Rahmet, bereket, mağfiret ve arınma mevsimi Ramazan ayına bizleri ulaştıran Allah’a hamd olsun.
İnsanlık için hidayet ve şifa kaynağı olan Kur’an-ı Kerim’de adı geçen ve değerine vurgu yapılan yegâne ay Ramazan ayıdır. Ramazan ayı, mahya ve kandillerin ışık saçtığı gibi kararan gönül dünyamıza nur saçan, Yüce Allah’ın razı olacağı yönde kulluğu ortaya koymak için özel olarak bahşedilen bir fırsat zamanıdır.
Ramazan, oruç ayıdır. Ramazan; takva, tövbe, şükür ve tefekkür ayıdır. Ramazan; birlik, kardeşlik, yardımlaşma ve cömertlik ayıdır. Ramazan; nefsin terbiye edildiği, ruhun kötülük ve günahlardan arındığı, kalbin huzur ve sükûnet bulduğu, evlerimize ve camilerimize neşe saçıldığı, rahmet, bereket ve mağfiret ayıdır. Bu ve benzeri vasıflarından dolayıdır ki yıl boyunca hasretle beklenen Ramazan ayı, bütün mahiyetiyle mü’min gönüllerde on bir ayın sultanı olarak bilinmiş ve öylece yer etmiştir.
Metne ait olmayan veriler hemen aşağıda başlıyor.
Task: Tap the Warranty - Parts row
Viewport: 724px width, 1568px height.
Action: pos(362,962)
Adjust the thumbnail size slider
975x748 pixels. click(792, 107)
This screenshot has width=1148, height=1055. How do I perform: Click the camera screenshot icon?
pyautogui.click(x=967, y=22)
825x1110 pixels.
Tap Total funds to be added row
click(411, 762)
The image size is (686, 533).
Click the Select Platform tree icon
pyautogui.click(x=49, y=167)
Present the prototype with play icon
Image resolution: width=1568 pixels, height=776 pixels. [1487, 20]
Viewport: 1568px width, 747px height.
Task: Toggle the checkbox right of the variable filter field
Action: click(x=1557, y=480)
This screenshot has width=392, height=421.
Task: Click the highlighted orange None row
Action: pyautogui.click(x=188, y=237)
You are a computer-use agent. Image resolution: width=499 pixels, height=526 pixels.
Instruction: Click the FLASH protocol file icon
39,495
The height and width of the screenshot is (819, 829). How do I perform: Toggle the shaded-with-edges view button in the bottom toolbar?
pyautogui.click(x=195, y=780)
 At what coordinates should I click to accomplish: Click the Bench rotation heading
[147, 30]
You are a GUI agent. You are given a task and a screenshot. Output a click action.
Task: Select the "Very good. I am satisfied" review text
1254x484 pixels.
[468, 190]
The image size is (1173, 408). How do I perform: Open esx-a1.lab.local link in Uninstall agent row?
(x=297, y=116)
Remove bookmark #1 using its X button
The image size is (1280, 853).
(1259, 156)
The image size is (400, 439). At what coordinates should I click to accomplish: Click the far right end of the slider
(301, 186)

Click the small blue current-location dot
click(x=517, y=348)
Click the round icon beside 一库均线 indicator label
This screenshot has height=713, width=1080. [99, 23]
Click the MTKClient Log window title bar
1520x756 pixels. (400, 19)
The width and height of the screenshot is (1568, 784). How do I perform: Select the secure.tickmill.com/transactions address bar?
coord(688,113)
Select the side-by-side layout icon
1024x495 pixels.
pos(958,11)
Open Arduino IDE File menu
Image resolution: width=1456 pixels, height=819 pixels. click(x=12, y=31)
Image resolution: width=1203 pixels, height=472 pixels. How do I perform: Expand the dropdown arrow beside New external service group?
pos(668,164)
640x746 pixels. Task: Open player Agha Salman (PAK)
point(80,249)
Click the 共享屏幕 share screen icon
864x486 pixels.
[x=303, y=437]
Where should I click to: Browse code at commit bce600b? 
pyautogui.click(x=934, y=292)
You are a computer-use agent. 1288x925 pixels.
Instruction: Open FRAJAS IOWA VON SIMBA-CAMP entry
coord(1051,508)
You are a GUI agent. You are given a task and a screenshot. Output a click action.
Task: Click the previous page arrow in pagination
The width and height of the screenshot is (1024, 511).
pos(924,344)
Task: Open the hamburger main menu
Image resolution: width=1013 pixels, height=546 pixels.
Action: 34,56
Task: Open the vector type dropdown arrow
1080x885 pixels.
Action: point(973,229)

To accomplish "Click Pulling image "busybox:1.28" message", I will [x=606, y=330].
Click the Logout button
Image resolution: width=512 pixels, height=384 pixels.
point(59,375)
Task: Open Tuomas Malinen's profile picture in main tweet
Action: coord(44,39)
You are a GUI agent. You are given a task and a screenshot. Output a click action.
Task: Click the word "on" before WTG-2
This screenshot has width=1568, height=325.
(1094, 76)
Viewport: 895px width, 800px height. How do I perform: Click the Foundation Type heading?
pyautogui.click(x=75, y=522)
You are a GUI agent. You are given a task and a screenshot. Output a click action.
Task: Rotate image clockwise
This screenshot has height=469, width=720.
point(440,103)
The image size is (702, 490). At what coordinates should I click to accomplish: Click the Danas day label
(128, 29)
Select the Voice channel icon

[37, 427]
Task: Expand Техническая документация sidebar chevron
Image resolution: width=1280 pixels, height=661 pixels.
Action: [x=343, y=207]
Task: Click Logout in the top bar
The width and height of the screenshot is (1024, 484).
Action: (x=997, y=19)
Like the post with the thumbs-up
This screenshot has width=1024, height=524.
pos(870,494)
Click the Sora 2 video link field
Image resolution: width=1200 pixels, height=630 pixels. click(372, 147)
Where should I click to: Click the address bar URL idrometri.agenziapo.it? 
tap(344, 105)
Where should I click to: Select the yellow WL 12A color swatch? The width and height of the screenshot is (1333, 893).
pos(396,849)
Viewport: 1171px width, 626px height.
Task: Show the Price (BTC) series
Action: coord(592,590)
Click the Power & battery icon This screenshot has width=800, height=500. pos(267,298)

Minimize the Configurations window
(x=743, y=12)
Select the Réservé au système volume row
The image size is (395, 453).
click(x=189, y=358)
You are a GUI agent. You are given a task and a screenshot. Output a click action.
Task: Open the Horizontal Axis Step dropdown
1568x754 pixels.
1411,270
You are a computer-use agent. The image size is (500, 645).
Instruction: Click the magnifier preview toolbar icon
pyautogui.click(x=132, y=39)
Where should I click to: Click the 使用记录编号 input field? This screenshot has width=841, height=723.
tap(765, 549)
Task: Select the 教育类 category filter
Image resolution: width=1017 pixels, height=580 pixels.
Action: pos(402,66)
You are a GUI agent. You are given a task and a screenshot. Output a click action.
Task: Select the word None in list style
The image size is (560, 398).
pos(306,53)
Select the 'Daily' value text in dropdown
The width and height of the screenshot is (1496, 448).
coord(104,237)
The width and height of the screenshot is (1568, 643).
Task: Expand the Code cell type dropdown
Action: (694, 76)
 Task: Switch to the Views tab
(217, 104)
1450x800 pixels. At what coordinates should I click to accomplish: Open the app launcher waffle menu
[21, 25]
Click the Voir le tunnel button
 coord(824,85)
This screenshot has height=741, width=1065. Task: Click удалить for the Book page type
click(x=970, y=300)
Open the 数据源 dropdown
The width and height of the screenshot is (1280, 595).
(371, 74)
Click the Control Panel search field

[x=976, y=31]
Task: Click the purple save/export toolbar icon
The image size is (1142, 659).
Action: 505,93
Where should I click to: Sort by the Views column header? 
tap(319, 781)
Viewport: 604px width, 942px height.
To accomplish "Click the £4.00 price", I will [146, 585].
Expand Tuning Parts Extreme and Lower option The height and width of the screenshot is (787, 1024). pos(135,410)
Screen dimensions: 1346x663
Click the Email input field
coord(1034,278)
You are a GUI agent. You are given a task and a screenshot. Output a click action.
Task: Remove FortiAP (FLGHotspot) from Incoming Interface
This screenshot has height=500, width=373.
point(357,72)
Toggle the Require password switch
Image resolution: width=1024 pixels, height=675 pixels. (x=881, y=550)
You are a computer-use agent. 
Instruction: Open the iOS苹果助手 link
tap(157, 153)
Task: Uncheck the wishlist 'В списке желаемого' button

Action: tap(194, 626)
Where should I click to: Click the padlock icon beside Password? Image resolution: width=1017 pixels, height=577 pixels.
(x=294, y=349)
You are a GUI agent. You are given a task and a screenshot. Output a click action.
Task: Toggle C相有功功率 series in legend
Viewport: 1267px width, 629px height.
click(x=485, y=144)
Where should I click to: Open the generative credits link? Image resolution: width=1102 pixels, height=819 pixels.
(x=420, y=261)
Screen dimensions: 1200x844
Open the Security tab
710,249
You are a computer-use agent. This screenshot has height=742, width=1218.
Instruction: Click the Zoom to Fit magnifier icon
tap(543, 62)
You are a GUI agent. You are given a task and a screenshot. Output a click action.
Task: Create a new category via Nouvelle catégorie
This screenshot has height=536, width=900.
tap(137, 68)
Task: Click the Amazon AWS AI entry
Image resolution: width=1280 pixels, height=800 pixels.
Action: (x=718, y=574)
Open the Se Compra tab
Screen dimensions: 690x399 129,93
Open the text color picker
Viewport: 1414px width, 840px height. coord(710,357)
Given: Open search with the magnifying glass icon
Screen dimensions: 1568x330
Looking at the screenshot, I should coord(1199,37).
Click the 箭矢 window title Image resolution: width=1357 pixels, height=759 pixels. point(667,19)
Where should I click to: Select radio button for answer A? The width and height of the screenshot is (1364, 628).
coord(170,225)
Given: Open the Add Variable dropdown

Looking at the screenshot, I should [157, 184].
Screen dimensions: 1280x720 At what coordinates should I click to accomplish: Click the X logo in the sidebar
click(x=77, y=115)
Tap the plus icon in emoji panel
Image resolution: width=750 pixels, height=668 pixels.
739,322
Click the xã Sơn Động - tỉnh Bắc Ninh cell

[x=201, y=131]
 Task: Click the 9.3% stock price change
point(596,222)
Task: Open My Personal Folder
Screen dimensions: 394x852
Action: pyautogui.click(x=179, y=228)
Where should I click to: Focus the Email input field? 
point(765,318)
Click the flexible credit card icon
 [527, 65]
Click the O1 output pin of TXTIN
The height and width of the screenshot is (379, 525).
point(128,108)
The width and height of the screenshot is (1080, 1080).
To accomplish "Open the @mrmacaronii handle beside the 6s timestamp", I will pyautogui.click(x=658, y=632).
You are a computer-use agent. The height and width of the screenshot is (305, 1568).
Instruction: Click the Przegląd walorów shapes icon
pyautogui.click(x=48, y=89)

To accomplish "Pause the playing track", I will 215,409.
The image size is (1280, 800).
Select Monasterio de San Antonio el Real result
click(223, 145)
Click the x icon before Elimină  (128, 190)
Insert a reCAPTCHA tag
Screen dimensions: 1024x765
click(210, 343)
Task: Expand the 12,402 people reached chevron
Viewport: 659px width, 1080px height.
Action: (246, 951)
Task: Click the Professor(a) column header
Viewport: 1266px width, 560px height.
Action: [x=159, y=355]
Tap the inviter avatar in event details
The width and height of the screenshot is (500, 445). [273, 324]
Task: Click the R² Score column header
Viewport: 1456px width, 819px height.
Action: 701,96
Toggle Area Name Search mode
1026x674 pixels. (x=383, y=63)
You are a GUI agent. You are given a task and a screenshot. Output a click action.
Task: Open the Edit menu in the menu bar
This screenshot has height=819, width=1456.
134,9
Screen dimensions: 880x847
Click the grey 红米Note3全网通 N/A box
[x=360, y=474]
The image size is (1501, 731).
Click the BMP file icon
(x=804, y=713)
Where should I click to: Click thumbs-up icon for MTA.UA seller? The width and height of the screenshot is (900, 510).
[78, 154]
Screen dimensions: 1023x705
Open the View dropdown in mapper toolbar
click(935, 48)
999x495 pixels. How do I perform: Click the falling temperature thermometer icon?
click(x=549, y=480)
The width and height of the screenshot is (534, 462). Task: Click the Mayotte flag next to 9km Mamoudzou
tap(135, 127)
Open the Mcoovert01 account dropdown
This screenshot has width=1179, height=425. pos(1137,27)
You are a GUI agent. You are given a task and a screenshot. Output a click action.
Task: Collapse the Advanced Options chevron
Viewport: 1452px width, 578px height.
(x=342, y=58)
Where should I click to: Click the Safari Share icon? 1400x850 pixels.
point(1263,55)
On bir ayın sultanı olan ve Rabbimiz tarafından oruç ibadetiyle taçlandırılan Ramazan; maddi-manevi, bireysel-toplumsal her bakımdan yenilenmenin yaşandığı bir iklimdir. Oruç tutmakla bir taraftan bedenimiz kendini âdeta yıllık bakıma alıp yenilerken, “imsak” ile yani meşru zevklerden bir süreliğine el çekip uzaklaşmakla irademiz güçlenir. Oruca niyetlenmekle Yüce Yaradan’a, onun beğenip razı olacağı bir gün geçireceğimiz sözünü vermiş oluruz. Söz veren her erdemli kişi gibi sözümüzü tutarak karıncayı dahi incitmemeye özen gösterir, küçük bile olsa günah işlemekten çekiniriz. Oruç kalkanı hem kendimize hem de başkasına zarar vermemizi önler. Nitekim Hz. Peygamber (sav) bu gerçeği şöyle ifade buyurmuştur:
“Oruç kalkandır. Oruçlu çekişmez ve kimseyle de dövüşmez. Birisi kendisine sataşır veya küfrederse iki kere ‘ben oruçluyum’ desin.”[1] Sevgili Peygamberimizin (sav) nasihatini dinleyip zulme ve her türlü kışkırtmaya karşı sâim olduğunu ilan eden ve karşılık vermeyen oruçlu, âdeta görünmeyen bir dokunulmazlık zırhıyla koruma altına girer ve kendisine kötülüğü telkin eden şeytana meydan okur. Eğer oruç bizim için bir kalkan olmuyorsa, bizi şeytandan korumuyor, haram ve kötülüklerden uzaklaştırmıyorsa bu ibadet amacına ulaşmamış demektir. Efendimizin (sav) şu hadisi bu gerçeği en güzel şekilde ifade etmektedir:
“Kim yalan sözü ve yalanla iş yapmayı bırakmazsa Allah’ın onun yemesini ve içmesini terk etmesine ihtiyacı yoktur.”[2] Hadisten anlıyoruz ki orucun gayesi insanın edep ve ahlakını iyileştirmek, onu kötülük ve haramlardan korumaktır. Bu gaye gerçekleşmezse oruçtan istenilen sevap da elde edilemez. Nitekim Sevgili Peygamberimiz (sav),
“Nice oruç tutanlar vardır ki onların oruçtan nasipleri sadece aç kalmalarıdır.”[3] buyurmuştur.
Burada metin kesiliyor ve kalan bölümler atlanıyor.